The span to repeat in the listing below runs from the line containing "Where should I click to: Open" to the line containing "Image resolution: width=1400", inclusive. Repeat it exactly, and only it.

:::::

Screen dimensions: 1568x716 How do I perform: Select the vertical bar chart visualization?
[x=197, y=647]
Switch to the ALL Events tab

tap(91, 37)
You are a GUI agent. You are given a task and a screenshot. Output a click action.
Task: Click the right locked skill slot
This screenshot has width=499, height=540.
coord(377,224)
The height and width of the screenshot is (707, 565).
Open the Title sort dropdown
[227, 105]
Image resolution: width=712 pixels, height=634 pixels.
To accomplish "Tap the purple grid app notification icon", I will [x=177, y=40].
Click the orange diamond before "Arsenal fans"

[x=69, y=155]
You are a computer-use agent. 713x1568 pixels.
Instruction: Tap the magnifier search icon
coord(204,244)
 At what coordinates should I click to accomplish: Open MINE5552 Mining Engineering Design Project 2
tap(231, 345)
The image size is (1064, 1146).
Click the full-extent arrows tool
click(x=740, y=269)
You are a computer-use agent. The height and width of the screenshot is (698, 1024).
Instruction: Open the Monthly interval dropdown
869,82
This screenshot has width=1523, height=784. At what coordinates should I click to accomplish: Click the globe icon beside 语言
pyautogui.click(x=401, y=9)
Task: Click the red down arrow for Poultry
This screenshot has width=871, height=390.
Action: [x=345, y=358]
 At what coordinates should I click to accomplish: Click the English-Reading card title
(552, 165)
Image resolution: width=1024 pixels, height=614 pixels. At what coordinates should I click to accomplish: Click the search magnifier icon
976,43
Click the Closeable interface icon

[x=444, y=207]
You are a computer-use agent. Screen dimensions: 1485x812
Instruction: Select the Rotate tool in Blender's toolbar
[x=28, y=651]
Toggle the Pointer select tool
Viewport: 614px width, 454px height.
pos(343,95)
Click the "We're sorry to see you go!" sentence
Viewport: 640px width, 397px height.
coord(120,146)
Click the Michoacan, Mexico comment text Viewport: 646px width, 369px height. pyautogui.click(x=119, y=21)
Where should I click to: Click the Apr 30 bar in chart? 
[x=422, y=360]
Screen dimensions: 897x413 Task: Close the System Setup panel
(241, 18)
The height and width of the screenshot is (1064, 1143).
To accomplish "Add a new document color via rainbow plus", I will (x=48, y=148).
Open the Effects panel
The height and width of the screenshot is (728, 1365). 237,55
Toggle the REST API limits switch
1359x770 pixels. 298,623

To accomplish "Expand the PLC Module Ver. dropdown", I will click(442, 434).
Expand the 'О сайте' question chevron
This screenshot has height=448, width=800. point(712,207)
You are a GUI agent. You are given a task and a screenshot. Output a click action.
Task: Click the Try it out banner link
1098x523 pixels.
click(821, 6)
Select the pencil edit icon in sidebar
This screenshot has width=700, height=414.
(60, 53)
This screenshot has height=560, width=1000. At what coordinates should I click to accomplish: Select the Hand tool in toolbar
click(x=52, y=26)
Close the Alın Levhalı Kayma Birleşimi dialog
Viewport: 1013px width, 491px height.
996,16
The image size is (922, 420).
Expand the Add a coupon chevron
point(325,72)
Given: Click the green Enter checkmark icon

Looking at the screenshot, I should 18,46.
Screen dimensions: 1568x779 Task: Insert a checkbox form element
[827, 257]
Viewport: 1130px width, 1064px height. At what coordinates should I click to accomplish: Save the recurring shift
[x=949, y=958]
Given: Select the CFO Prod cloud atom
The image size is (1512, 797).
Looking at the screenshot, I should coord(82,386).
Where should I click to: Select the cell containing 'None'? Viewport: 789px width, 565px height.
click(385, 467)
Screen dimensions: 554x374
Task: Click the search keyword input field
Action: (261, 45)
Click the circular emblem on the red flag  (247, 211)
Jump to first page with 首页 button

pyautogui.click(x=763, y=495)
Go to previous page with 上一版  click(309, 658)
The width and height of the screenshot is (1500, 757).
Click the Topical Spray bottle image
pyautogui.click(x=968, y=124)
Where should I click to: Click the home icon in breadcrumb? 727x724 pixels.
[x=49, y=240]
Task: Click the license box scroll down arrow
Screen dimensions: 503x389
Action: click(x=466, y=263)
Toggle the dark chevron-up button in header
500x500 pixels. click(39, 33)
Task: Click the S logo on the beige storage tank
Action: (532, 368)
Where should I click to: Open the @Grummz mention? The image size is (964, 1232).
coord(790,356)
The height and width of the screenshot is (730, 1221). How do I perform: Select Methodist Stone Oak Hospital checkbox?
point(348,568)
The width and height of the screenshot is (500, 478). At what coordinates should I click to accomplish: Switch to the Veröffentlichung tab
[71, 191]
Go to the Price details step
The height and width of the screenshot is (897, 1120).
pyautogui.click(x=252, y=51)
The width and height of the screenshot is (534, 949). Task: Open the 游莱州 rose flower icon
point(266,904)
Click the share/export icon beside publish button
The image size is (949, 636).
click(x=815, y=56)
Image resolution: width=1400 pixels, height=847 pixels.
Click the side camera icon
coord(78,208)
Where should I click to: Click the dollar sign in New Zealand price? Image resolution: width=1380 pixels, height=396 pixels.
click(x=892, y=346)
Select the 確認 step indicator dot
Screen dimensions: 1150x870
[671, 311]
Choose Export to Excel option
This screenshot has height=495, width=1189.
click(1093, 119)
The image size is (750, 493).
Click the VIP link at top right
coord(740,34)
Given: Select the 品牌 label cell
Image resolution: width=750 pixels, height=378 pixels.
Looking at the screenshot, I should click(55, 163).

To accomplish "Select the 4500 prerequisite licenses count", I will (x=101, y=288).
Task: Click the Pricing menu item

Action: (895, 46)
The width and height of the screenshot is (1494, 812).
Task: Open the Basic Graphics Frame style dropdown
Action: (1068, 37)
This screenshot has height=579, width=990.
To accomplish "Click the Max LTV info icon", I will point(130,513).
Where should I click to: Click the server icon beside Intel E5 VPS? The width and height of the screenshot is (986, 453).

:::::

* [Completed exercise]
Where should I click to: Open the @Grummz mention? The image size is (964, 1232).
coord(790,356)
The height and width of the screenshot is (730, 1221). How do I perform: Select Methodist Stone Oak Hospital checkbox?
point(348,568)
The width and height of the screenshot is (500, 478). At what coordinates should I click to accomplish: Switch to the Veröffentlichung tab
[71, 191]
Go to the Price details step
The height and width of the screenshot is (897, 1120).
pyautogui.click(x=252, y=51)
The width and height of the screenshot is (534, 949). Task: Open the 游莱州 rose flower icon
point(266,904)
Click the share/export icon beside publish button
The image size is (949, 636).
click(x=815, y=56)
Image resolution: width=1400 pixels, height=847 pixels.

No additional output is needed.